La constitutionnalisation de l’avortement fut adoptée sans provoquer la moindre vague, comme une lettre à la poste. Les partis et médias dits de droite sont restés muets face à cette décision scandaleuse. Quand je dis qu’ils sont restés silencieux, cela signifie qu’ils n’ont pas eu le courage de s’élever contre cette initiative mortifère du pouvoir républicain. Pourtant, certains se satisfont de la publication, par une infime minorité d’évêques, d’un texte de protestation passé totalement inaperçu. Comment peut-on se contenter d’une réaction aussi faible, aussi timide, et purement symbolique ? Voilà encore l’excuse de minorité à l’œuvre. Elle se traduit par un renoncement caché sous le prétexte fallacieux suivant : « C’est mieux que rien ». Refusons cette attitude minimaliste qui nourrit le défaitisme et étouffe l’ambition d’accomplir de grandes prouesses pour des causes vitales.
Si la droite était réellement fidèle à sa vocation, c’est-à-dire ancrée dans une optique authentiquement traditionnelle, tous ses acteurs – personnalités, groupes, médias, associations – se seraient levés d’une seule voix pour dénoncer ce crime odieux contre la loi naturelle. Cet exemple démontre le manque criant de mobilisation franche et déterminée, révélant même une certaine carence en héroïsme. Lors de discussions récentes à ce sujet, certains m’ont présenté l’argument suivant : « Si les évêques parlent, ils savent qu’ils ne seront pas écoutés ». Quelle erreur de jugement manifeste ! Une telle posture démontre une inversion profonde des priorités, où la crainte de ne pas être entendu prime sur l’impératif de rendre témoignage à la vérité pour défendre l’ordre naturel. Elle traduit surtout un manque criant de logique…

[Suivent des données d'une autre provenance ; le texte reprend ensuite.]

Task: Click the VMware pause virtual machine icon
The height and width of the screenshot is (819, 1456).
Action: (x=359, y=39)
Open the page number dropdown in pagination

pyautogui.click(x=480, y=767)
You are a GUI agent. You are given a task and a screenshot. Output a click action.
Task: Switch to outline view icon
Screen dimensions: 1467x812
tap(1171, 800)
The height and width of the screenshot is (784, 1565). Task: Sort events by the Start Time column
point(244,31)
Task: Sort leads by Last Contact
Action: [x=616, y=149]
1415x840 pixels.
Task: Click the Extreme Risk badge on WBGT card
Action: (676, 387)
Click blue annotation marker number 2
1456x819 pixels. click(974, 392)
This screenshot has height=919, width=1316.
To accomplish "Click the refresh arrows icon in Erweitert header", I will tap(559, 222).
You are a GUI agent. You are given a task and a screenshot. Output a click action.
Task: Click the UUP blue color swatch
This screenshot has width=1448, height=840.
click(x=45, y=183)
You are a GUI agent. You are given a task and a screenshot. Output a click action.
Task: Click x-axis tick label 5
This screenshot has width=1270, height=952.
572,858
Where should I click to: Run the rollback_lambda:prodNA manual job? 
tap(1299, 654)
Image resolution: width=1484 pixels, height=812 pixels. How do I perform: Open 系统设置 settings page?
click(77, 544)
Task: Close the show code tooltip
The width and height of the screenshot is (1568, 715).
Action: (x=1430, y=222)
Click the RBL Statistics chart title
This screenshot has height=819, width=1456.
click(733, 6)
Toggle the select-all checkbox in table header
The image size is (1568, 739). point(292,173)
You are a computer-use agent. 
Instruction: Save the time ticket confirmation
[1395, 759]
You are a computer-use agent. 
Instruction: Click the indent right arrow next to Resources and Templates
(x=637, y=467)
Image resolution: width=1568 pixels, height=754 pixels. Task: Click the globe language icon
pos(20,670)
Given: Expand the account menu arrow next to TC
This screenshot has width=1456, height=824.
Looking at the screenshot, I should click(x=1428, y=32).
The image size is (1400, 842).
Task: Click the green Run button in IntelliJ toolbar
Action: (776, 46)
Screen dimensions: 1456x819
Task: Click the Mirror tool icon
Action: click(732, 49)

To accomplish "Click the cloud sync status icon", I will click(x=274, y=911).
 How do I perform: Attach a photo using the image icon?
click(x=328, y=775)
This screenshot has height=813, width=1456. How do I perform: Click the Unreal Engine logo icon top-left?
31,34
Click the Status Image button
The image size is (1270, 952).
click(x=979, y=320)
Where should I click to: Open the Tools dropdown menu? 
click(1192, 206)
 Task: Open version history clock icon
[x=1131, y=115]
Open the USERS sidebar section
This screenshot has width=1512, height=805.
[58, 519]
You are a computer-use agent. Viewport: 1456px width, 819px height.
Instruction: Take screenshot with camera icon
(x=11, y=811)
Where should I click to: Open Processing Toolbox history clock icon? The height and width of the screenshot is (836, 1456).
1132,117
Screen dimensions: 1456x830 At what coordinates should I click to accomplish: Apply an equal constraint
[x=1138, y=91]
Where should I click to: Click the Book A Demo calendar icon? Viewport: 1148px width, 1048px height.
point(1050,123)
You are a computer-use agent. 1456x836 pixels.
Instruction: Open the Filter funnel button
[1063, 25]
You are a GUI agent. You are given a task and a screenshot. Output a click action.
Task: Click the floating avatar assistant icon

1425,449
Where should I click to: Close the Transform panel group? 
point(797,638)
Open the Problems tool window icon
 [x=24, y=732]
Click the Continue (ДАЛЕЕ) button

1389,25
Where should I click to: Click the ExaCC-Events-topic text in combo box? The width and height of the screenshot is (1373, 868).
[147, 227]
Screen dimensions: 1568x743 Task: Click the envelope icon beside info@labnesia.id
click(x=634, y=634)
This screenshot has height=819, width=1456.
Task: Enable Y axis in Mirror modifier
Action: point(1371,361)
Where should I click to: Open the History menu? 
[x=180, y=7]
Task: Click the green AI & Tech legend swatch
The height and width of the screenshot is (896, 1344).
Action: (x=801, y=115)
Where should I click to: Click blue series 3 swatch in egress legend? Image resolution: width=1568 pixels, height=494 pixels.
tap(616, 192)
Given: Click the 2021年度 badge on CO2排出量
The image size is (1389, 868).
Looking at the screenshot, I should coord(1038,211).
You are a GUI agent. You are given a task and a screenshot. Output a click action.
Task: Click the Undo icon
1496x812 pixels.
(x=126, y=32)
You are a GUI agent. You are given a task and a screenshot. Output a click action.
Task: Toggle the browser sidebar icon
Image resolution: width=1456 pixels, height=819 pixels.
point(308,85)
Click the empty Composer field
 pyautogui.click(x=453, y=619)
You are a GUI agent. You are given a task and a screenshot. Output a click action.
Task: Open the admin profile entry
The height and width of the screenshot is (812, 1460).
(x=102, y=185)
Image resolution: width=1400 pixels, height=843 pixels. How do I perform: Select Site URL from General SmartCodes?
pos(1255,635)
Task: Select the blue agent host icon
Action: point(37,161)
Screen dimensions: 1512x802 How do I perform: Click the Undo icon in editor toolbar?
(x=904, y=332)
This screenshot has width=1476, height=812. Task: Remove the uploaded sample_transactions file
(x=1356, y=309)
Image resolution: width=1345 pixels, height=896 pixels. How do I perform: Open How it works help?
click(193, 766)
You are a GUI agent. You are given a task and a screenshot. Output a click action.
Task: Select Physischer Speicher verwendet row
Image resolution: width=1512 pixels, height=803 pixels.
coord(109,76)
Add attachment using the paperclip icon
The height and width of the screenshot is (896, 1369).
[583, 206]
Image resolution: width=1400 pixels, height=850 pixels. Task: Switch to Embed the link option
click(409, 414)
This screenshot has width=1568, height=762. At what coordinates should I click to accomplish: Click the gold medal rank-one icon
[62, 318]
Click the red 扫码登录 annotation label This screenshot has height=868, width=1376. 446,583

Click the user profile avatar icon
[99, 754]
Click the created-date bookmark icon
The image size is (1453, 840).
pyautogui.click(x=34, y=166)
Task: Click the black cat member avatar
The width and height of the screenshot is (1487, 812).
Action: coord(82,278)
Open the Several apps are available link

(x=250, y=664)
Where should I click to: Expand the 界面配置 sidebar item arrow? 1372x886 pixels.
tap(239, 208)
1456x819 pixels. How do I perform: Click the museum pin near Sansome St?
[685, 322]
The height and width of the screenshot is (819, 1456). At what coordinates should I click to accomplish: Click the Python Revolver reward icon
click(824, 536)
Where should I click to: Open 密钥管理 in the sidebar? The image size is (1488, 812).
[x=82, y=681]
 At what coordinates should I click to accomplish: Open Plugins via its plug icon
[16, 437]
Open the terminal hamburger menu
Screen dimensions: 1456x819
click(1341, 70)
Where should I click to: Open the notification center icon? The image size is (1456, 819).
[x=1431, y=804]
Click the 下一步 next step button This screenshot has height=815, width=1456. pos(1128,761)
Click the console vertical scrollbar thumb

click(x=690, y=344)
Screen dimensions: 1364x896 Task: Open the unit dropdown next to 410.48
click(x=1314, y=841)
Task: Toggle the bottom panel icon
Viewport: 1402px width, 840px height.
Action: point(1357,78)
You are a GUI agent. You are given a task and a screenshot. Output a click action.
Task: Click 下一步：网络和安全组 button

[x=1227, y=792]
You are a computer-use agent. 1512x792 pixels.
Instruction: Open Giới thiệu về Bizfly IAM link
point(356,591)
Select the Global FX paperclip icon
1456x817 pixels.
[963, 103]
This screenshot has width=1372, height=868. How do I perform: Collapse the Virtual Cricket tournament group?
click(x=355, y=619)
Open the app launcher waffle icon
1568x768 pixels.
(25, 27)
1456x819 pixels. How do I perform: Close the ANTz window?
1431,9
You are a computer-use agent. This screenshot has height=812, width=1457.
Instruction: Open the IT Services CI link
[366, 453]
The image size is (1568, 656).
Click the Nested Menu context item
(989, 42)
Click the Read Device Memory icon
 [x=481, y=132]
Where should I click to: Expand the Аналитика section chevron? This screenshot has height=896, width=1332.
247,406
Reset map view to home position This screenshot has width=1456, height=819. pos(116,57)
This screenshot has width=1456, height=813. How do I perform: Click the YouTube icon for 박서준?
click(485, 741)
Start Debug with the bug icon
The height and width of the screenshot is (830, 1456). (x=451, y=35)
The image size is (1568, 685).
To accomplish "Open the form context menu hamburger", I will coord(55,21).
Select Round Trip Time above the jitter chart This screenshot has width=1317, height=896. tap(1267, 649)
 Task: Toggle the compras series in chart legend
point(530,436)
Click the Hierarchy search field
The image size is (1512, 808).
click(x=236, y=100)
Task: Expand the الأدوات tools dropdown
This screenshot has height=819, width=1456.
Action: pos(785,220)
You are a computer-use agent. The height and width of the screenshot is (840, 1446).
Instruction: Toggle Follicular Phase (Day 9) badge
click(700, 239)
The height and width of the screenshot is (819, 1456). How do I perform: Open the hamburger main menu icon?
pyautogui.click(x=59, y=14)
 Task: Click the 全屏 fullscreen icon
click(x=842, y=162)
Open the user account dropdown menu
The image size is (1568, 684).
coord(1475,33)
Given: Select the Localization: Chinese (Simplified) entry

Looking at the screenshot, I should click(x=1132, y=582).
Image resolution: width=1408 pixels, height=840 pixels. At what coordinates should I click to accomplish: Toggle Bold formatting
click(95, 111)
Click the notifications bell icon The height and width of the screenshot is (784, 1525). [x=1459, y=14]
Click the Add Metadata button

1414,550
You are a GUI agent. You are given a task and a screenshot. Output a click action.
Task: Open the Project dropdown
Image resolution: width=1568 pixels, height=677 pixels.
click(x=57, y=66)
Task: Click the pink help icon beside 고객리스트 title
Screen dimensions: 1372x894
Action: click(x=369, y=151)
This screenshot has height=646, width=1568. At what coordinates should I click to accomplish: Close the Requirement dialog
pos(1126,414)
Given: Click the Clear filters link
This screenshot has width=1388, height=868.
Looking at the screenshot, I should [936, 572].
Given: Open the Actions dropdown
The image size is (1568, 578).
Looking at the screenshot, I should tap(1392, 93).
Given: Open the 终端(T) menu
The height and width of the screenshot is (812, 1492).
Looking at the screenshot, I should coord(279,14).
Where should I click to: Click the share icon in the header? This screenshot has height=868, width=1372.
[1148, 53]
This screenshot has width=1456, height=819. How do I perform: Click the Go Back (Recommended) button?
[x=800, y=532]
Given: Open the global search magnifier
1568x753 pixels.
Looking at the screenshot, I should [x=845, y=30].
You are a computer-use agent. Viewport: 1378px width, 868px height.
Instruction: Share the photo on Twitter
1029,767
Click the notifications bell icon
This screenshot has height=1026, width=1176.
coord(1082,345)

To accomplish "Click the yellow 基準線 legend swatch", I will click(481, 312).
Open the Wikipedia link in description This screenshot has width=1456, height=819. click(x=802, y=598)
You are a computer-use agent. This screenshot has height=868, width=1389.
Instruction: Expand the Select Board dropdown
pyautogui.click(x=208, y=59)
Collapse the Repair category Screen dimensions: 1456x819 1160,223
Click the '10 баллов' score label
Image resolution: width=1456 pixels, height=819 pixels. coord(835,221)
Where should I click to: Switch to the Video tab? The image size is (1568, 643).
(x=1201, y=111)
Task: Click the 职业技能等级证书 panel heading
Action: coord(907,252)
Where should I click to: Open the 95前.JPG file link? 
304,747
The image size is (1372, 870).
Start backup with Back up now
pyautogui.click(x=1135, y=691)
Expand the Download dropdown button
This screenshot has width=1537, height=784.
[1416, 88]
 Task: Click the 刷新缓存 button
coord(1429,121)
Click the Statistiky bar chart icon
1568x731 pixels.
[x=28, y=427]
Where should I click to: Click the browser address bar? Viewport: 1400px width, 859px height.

Prenons l’exemple illustre de saint Ambroise de Milan, un modèle incarnant parfaitement le contraire de cette pensée timorée et aberrante. Ambroise ne fut pas suivi par les Milanais et les Lombards en raison de son titre ou de son nom, mais bien pour ses vertus et talents qui avaient inspiré sa nomination comme évêque. En tant que successeur des Apôtres, il déploya un zèle chrétien remarquable, contribuant notamment à la conversion de saint Augustin d’Hippone. Sa renommée ne tenait pas à des mots vides, mais à la puissance de ses homélies et à sa pratique constante de la charité. Ce fut par son sens aigu de la justice, sa foi inébranlable en Jésus-Christ, sa détermination à défendre les plus faibles qu’il gagna l’adhésion et le respect de ses contemporains, riches ou pauvres, puissants ou anonymes. Ambroise symbolise ainsi une figure qui, loin de céder aux compromissions ou de justifier l’inaction, affirma avec courage et fidélité les principes chrétiens.
Pour rappel, Ambroise n’hésita pas à s’opposer à l’empereur Théodose, qui, par mesure de répression collective, avait injustement fait massacrer un dixième de la population de Thessalonique, soit des milliers de personnes. Pour Ambroise, le coupable, premier personnage de l’Empire, devait se soumettre à la pénitence publique, comme n'importe quel chrétien. L’empereur n'était pas seulement un chrétien à titre privé, car le christianisme s’identifiait alors avec l’Empire, étant même considéré, le cas échéant, comme religion d’État. Pour Ambroise, l'Église possédait seule la vérité absolue, reçue de la parole même de Dieu. En tant que dignitaire de l’Église, il estimait avoir un droit imprescriptible d'intervenir politiquement lorsque cette vérité était menacée par le pouvoir civil. Ambroise ne pouvait pas admettre que Théodose imposât aux habitants de l’Empire des décisions illégitimes.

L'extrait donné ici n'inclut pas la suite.